The tasks |
(1) Reproduce the passage of the expectation-maximization notes from "Fundamentally, the expectation-maximization" up to and including "the (log) likelihood.".
(2) Carry on writing the expectation-maximization notes, starting right after their final sentence.

Week 07 section
Notes & code by Joshua Park (2024)
This week's lectures taught us about the expectation-maximization algorithm, a versatile algorithm that can be used to optimize parameters for statistical models where there are hidden, or "latent" variables involved.
Some useful notation:
$X$: the observed data
$Z$: the latent variables
$\Theta$: the parameters
For example, in this week's example of identifying sequence motifs, our data $X$ are the observed sequences, and our model's parameters $\Theta$ are the position weight matrix and background distribution. The model also depends upon the position of the motif, which is the latent variable $Z = \lambda ^S$.
Fundamentally, the expectation-maximization algorithm is trying to find parameters that allows the model to fit the best. In other words, the parameters that maximize the (log) likelihood.
$$ L(\Theta) = \log\ P(X | \Theta) $$
In practice, the likelihood often depends on unobserved variables. We can model these unobserved variables with their own probability distribution $P(Z|X,\Theta)$ that we'll update based on the data. We can then rewrite our likelihood expression to account for the latent variable as follows:
$$ \begin{align} Q(\Theta) &= \mathbb{E}_{Z}[\log\ P(X,Z| \Theta)] \ &= \sum_Z P(Z | X, \Theta )\ \ \log\ P(X, Z | \Theta) \end{align} $$
In practice, we know neither $\Theta$ nor $Z$. The expectation-maximization algorithm works iteratively by starting a $\Theta$. Then, the expectation step calculates $Z$ (or more precisely, $P(Z | X, \Theta)$ ), and then the maximization step that to find a better $\Theta$ that maximizes $Q(\Theta)$.

Data excerpt |
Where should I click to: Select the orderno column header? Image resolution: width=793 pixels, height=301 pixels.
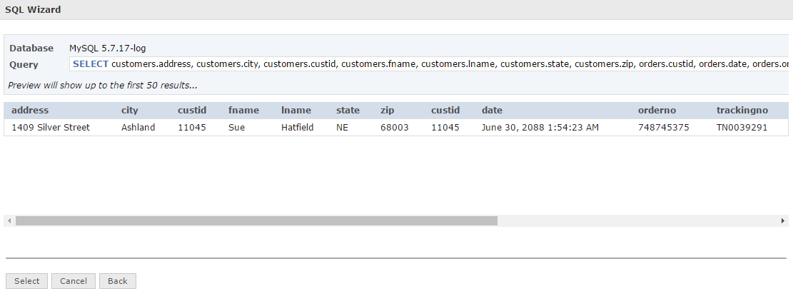657,111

Expected outputs |
(1)
Fundamentally, the expectation-maximization algorithm is trying to find parameters that allows the model to fit the best. In other words, the parameters that maximize the (log) likelihood.

(2)
Jupyter notebooks: w07-section.ipynb and w07-section-answers.ipynb
Expectation
The goal of the expectation step is to calculate $Q(\Theta)$ conditioned on our current guess, $\Theta^{(t)}$. In other words, we want to be able to calculate
$$
\begin{align}
Q(\Theta | \Theta^{(t)} ) &= \mathbb{E}_{P(Z|X,\Theta^{(t)})}[\log\ P(X,Z| \Theta)] \
&= \sum_Z P(Z | X, \Theta^{(t)} )\ \ \log\ P(X, Z | \Theta)
\end{align}
$$
Practically, we just need to calculate $P(Z|X,\Theta^{(t)})$. For the sequence motif problem, we calculate $P(\lambda^S | X, \Theta^{t})$ for each possible $\lambda^S$ by using the $\Theta$ (PWM and background model) and normalizing by their sum.
Maximization
The maximization chooses the next $\Theta^{(t+1)}$ by finding the value that maximizes $Q(\Theta | \Theta^{(t)})$.
$$\Theta^{(t+1)} = \mathrm{argmax}\ Q(\Theta | \Theta^{(t)})$$
We can determine $\Theta^{(t+1)}$ analytically in terms of the $P(Z | X, \Theta^{(t)})$ we caclulated in the expectation step using calculus (Lagrange multipliers is a common method for this). For the sequence motif problem, this becomes the counts at each position weighted by $P(\lambda^S | X, \Theta^{(t)})$ and then normalized (see lecture notes).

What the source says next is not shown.